■ GIVEN RECORDS
****************

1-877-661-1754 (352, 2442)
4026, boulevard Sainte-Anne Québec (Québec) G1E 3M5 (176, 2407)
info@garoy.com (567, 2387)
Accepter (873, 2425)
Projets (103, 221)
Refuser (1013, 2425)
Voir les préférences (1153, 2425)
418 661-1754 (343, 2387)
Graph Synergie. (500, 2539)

****************

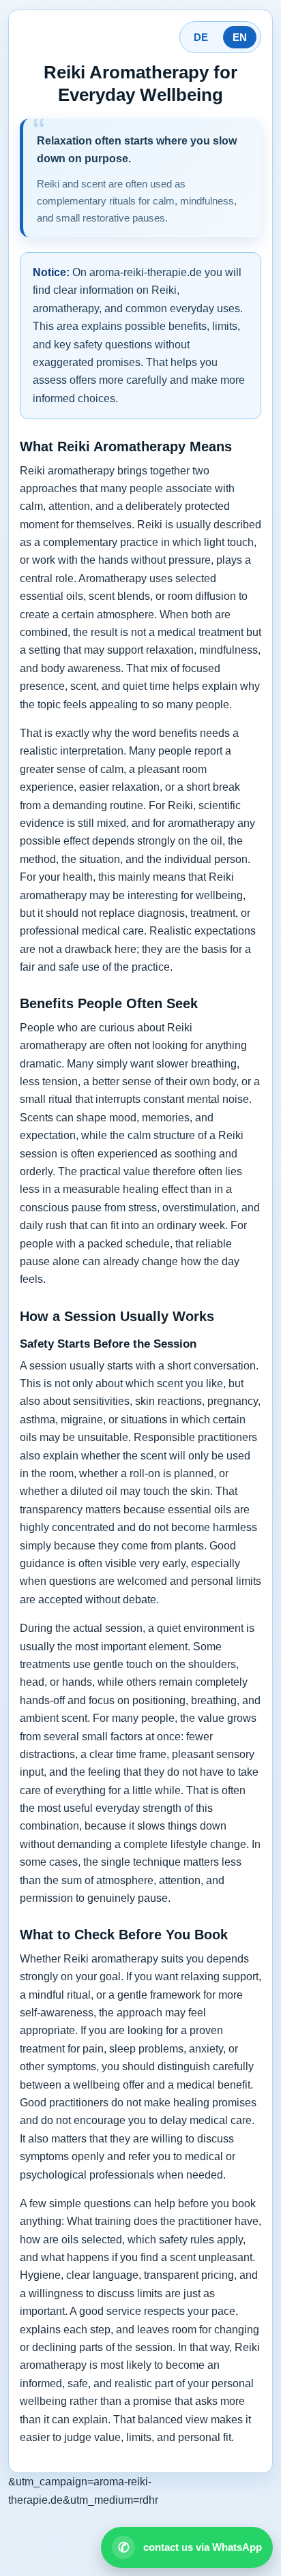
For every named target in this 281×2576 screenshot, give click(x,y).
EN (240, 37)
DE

****************

■ AIM OF THE EXERCISE
Please give again the lines above between the line holding "Projets (103, 221)" and the line holding "Graph Synergie. (500, 2539)", inclusive, exactly as they are and with nothing added.

■ ANSWER TO THE PROBLEM
Projets (103, 221)
Refuser (1013, 2425)
Voir les préférences (1153, 2425)
418 661-1754 (343, 2387)
Graph Synergie. (500, 2539)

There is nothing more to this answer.